Quando chegou à casa, viu que o irmão de Lucinha já estava lá. Realmente, a situação da Dona Inês não era nada boa, e o cunhado chamara uma ambulância. Correram com ela para o hospital, antes que seus outros filhos chegassem. Com o pouco de lucidez que ainda lhe restava, antes de entrar no carro, Dona Inês dirigiu um olhar significativo para o genro e, com alguma dificuldade, sussurrou-lhe uma palavra difícil de ouvir, ficando a tarefa de entender quase que totalmente a cargo da leitura labial: “fi…lho…”, dizia ela. “f…f…i…lho…”. E não conseguiu dizer mais nada. Seu olhar foi se apagando e sumindo. E enquanto o veículo seguia apressado, Leandro congelava o momento e só pensava naquela palavra que ouvira. Não esperava por isso. Havia um toque diferente no ar de Dona Inês. Por um lapso de tempo, um fio daquela cronometragem, o rapaz sentiu-se inesperadamente amado. Ele, que perdera os pais cedo na vida e nunca mais ouvira esse som com tanto “cheiro de mãe”, derreteu-se em seu íntimo. Estava impactado, emocionado, sem saber o que fazer dos sentimentos. Algo de grandes dimensões estava acontecendo. Desmanchavam-se barreiras, muralhas, resistências, tudo por causa de uma palavra. Esqueceu-se do voo de volta para casa e dormiu no hospital.
Já era noite em São Paulo, quando três pessoas, duas delas dentro de um avião, conversaram o seguinte diálogo:
– Checando condições da pista – diz o piloto.
– Está molhada e ainda escorregadia.
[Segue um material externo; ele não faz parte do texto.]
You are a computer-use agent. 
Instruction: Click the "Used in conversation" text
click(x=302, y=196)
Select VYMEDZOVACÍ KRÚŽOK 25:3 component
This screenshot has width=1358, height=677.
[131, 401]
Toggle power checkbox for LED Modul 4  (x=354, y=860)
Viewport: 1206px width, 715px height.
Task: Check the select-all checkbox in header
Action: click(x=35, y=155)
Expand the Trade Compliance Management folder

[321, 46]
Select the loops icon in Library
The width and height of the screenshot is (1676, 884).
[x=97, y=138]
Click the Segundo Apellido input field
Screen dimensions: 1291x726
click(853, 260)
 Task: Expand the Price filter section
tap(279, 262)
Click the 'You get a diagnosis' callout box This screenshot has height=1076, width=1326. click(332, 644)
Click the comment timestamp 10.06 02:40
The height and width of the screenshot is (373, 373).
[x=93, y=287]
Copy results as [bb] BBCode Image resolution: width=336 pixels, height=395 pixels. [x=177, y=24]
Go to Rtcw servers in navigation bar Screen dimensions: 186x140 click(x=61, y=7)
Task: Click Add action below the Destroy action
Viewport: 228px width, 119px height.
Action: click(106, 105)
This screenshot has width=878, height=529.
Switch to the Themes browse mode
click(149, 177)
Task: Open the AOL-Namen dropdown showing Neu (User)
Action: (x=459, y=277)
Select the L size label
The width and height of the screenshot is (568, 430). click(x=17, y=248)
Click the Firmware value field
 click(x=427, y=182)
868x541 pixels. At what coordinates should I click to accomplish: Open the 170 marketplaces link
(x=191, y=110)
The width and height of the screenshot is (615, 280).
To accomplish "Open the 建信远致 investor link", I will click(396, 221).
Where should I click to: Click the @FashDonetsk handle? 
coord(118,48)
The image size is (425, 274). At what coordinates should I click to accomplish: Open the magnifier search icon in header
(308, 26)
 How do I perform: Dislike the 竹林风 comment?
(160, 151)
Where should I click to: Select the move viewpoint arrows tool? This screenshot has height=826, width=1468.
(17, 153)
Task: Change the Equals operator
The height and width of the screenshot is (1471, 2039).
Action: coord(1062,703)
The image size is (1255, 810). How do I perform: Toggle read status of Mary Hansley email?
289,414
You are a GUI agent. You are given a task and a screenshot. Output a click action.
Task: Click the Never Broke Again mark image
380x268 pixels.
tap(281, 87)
Autorizado para pousar – responde a torre.
– O pouso está liberado?- o piloto tenta confirmar.
– Liberado – repete o controlador de voo.
O avião toca o solo, e o co-piloto lembra:
– Reverso número um apenas.- e complementa – spoilers, nada!
– Ai…! – diz o piloto – olha isso!!
– Desacelera, desacerela! – suplica o companheiro com voz aflita.
– Não dá, não dá!!!
– Ai meu Deus, ai meu Deus!!… Vai, vai, vai, vira, vira…!
E ninguém disse mais nada, a não ser os noticiários.
Era o voo 3054 da TAM, em 17 de julho de 2007, que saiu do Aeroporto Salgado Filho, às cinco e alguma coisa da tarde, com destino a Congonhas, São Paulo. O voo que Leandro perdeu.
A propósito, Dona Inês veio a falecer seis meses depois.